OGLIARI 4,5. Oggi in grande sofferenza contro i diretti avversari, che vanno al doppio della velocità; in più non sembra neanche lucidissimo, con troppi palloni persi per uno come lui. Irriconoscibile. A Giulianova, due categorie più su, era tra i migliori ma giocava centrale difensivo.
PULCINI 5,5. Anche oggi prova a dare la zampata vincente sui calci da fermo, ma senza fortuna. Lui e Mengo sono stopper arcigni, ma un po’ lenti: Santoni li beffa nel gol del 3-2.
MENGO 5,5. Vedi Pulcini: ottimi interventi, ma quando viene preso in velocità sono dolori.
BIANCHI 5. Oggi giocava terzino, ma si era disimpegnato meglio come centrocampista a Montegranaro. Provoca il rigore che riporta in partita il Piano, e nell’azione rimane anche infortunato. Serataccia.

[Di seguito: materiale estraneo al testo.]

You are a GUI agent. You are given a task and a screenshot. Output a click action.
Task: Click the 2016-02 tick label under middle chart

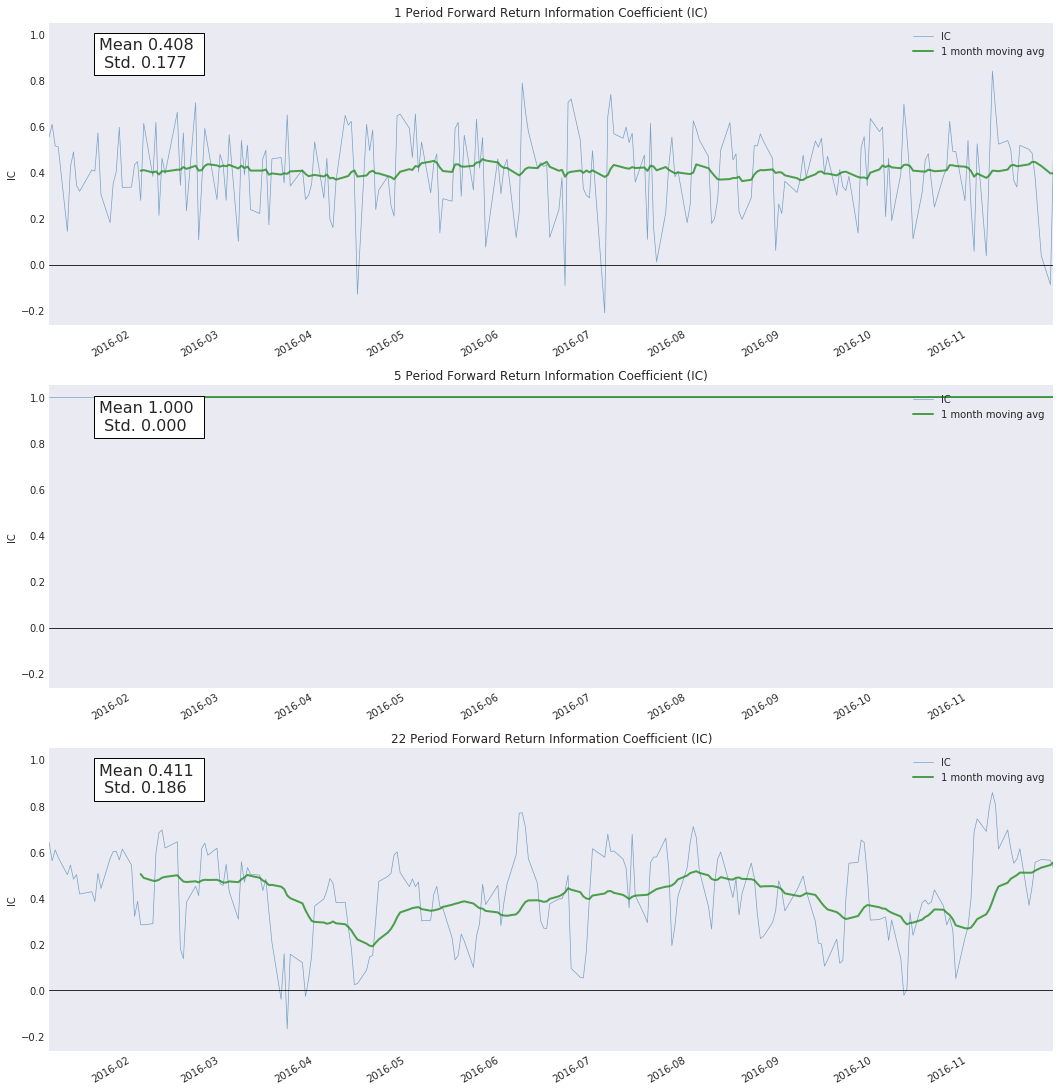[111, 706]
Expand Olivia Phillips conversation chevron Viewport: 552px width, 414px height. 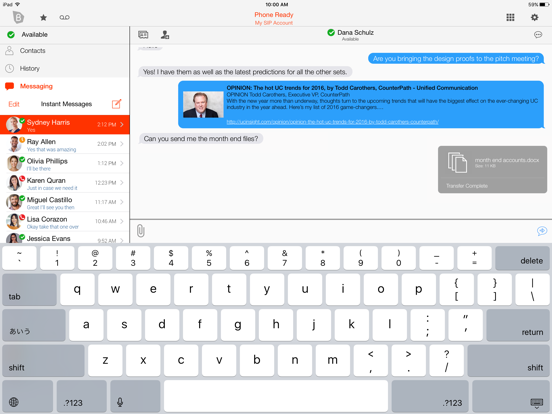click(x=122, y=163)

ZAZZETTA 5,5. Forse non al top della condizione dopo la botta alla tibia presa a Montegranaro, fatto sta che dopo un buon primo tempo nel secondo scompare dal campo, probabilmente anche a causa dei tanti cambi tattici di Minuti, che per buona parte della ripresa lo schiera terzino.
VALENTE 5. Poco brillante, non riesce a dare il contributo di corsa e grinta di cui la Samb ha bisogno. Sostituito da D’Angelo all’intervallo.
D’ANIELLO 5. Oggi anche lui sottotono, si fa vedere con qualche buon passaggio dei suoi soprattutto nel primo tempo, ma a centrocampo la Samb non riesce a comandare il gioco. Forse frenato dall’ammonizione arrivata già all’11’.
GIANDOMENICO 5,5. Ottimo nel primo tempo: i giocatori del Piano per fermarlo devono ricorrere a continui falli (peraltro sanzionati con un solo cartellino giallo, contro i 4 della Samb). Nella seconda frazione però scompare, anche perché la posizione in campo (sulla fascia) non sembra quella a lui più congeniale.
GENTILI 5,5. Realizza i due assist per Basilico e D’Angelo, ma in fase conclusiva manca totalmente. Molto meglio come esterno che come punta, ma così lascia troppo solo Basilico.
BASILICO 5,5. Per lui primo gol stagionale: al 17’ però aveva mancato un’occasione clamorosa. Lotta bene contro le difese avversarie, ma avrebbe bisogno di una spalla di peso.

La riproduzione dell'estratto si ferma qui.